The Consumer Finance Protection Bureau (CFPB) was established in response to the 2008 financial crisis to improve consumer financial protection practices. Some of the emphasis of the Bureau over the last five years has been to combat the bad practices of payday lenders, credit card companies, and debt collectors, to name a few. One of the most notable victories of recent has been the investigation of Wells Fargo Bank and its practice of opening fraudulent accounts without the knowledge of its customers.
But the Bureau is not without opposition from both Wall Street and some of it’s allies in Congress. There is a case: PHH Mortgage Corp. vs. CFPB which is an attempt to undermine the Bureau. The decision at first instance would give the president the discretionary power to remove the Bureau’s director.

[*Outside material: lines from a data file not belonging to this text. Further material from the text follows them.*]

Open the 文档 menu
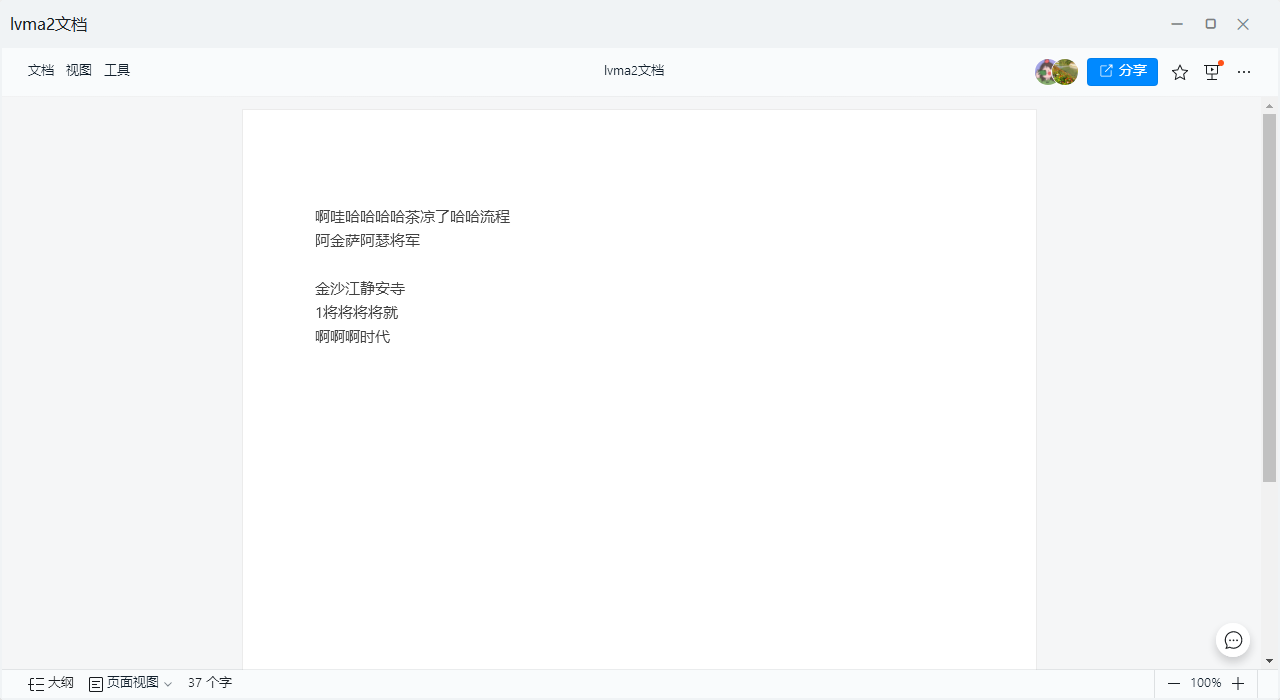1280x700 pixels. point(41,70)
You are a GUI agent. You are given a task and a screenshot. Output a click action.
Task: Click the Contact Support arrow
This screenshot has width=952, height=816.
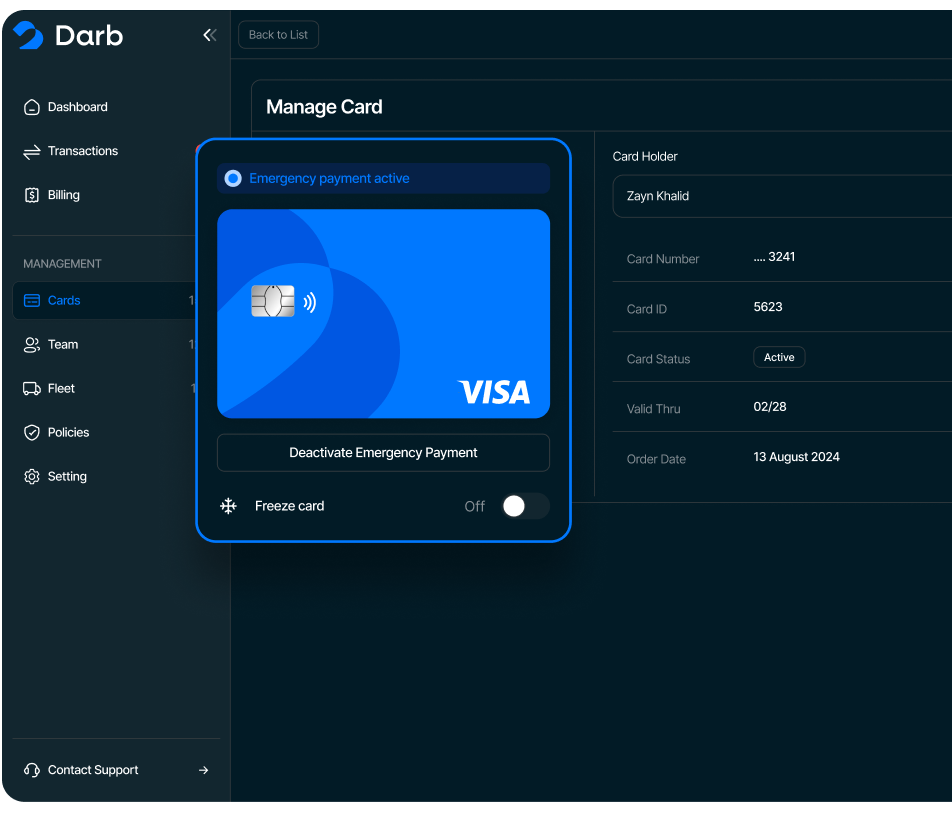203,770
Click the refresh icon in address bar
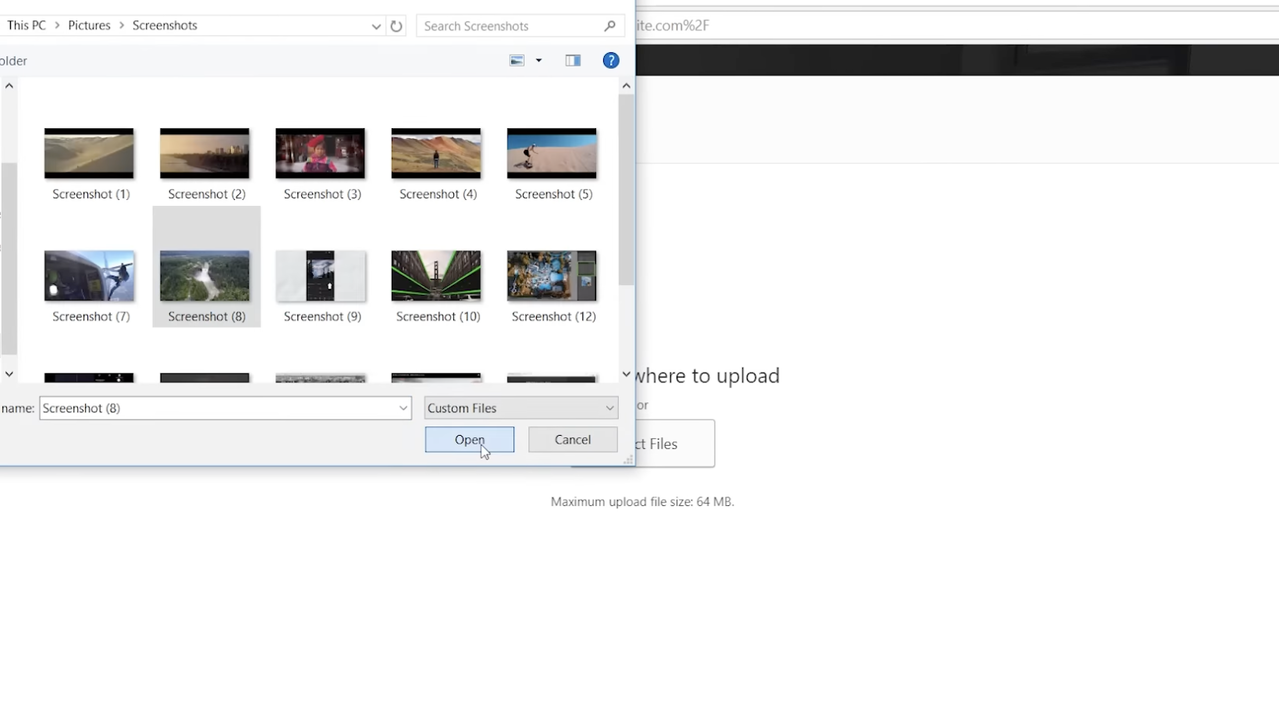The image size is (1279, 720). tap(396, 26)
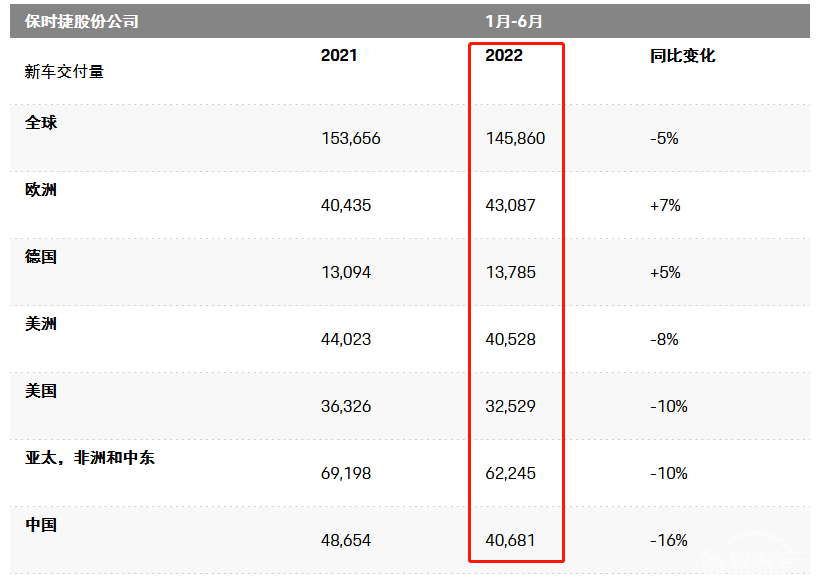
Task: Click the global 2021 value 153,656
Action: coord(351,138)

With the expected move of the incoming administration towards financial deregulation, there is concern that the first instance decision will be the impetus for the removal of the current director Richard Cordray. Hopefully the decision which is under review by the D.C. Circuit Court of Appeals will reverse the panel court’s decision.
But that hasn’t stopped those who seek to undermine the Bureau to make an attempt under the current law to have Cordray removed “for inefficiency, neglect of duty, or malfeasance in office.” This is in the face of the panel court’s finding of “a man of substantial accomplishment and of longstanding and dedicated devotion to public service and the public good.”
And the result down the road for consumers if both the CFPB and it’s director are successfully undermined? Probably a return to the days of an under-regulated industry and predatory practices!